Whedon's story involves the Danger Room, a computerized, robotic holo-deck, if you will. That is, it's a room designed to realistically and fully create any threat the X-Men might face, for training purposes only. But when an ex-mutant, not disgraced but despondent, meets his end in the room, the computer comes up with some creative ideas of its own to escape a life of servitude to the mutants.

What follows is a bit of psycho-dramatic fun involving everyone's favorite villains, the Sentinels, and a team of X-Men consisting of Cyclops, Wolverine, Colossus, Beast, Kitty Pryde, and some chick in white whom I don't recall at the moment. Whedon's plot and dialog are certainly above par when it comes to graphic fiction, which is saying something, since even in the '80s and before it was clear that attention to craft could make comics into literature. (For examples, just check out Maus or Watchmen.) Whedon's work here doesn't approach that depth, but he definitely brings a skewed creativity that will have you scratching your head in delighted wonder. His conception of the Danger Room is a bit beyond the pale, and the weirdness he summons in service to that concept will perk up any comic fan's ears.

Meanwhile, Cassaday's artwork captures the X-Men in a way that expertly bridges the gap between the old-school look of Kirby and Cockrum, and more contemporary artists. The design of the Danger Room villain, in particular, brings to mind some mess you might see while tripping on the dance floor, while a minor twist makes Beast appear much more beastly. Of course any action involving the Sentinels is more than welcome, and Cassaday's take, aided by Whedon's weird vision, provides scares and thrills for true believers.

I guess I'm not a true (read contemporary) X-Men fan anymore, and I don't understand the concept of motion comics, which seem to hamstring the medium in favor of selling more HD TVs, but hey, what do I know? If you fancy seeing your comics on a 55-inch screen instead of a tiny printed page, (or you can't read) motion comics are a fine way to go. A low MSRP means it's not too terrible to dive into Marvel Knights Animation DVDs. This weird-beard X-Men story, penned ably by Joss Whedon and illustrated with verve by John Cassaday, is likely a cut above average Marvel or DC fare, in relationship to today's standards. If you are a collector, this isn't a bad little disc to check out.


Shout Factory! brings us this disc in a sharp looking 1.85:1 transfer with brilliant colors and sharp outlines. Really, there's not much to say here; the product looks like a comic book in HD, which for obvious reasons is a damn-sight more vibrant than your average page of newsprint.
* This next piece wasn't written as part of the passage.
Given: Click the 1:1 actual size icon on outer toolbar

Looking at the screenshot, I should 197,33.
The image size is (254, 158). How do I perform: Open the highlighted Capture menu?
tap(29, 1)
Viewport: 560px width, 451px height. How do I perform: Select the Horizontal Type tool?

Digital Stereo Audio is a tight as you'd imagine it would be for an animated motion comic: everything was done in studio. Dynamic range is effective, dialog is clear, soundtrack elements are mixed nicely, and the whole affair is solid.
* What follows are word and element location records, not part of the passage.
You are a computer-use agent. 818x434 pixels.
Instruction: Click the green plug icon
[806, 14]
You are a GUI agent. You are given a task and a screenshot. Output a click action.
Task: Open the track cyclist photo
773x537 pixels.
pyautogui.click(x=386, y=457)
No extras, save a nice book-style digi-packaged disc (inside a Mylar-like slipcover bag) are available for your pleasure.

Final Thoughts:
I'll be straight with you. Before composing this paragraph, I happened upon one more-knowledgeable review of this content. My critique still stands, but I've learned the storyline here comes from an older print edition, and I've been reminded of a notion that for other reasons I agree with, the voice talent used here may not be optimal (see: Emma Frost, whose name I couldn't recall earlier). That said, this 70-minute excursion into 'animated' comic books, is pretty good - despite the fact that it takes imagination entirely out of the picture. Whedon's story is unique and thoughtful, while still providing odd thrills. Cassaday's art is both traditional and avant-garde. The whole package, while slight, is enjoyable for an evening on the couch. It's packaged stylishly and has a low MSRP, so even though it's not a must-have by any means, as a Rent It-plus recommendation I say, sure, why not?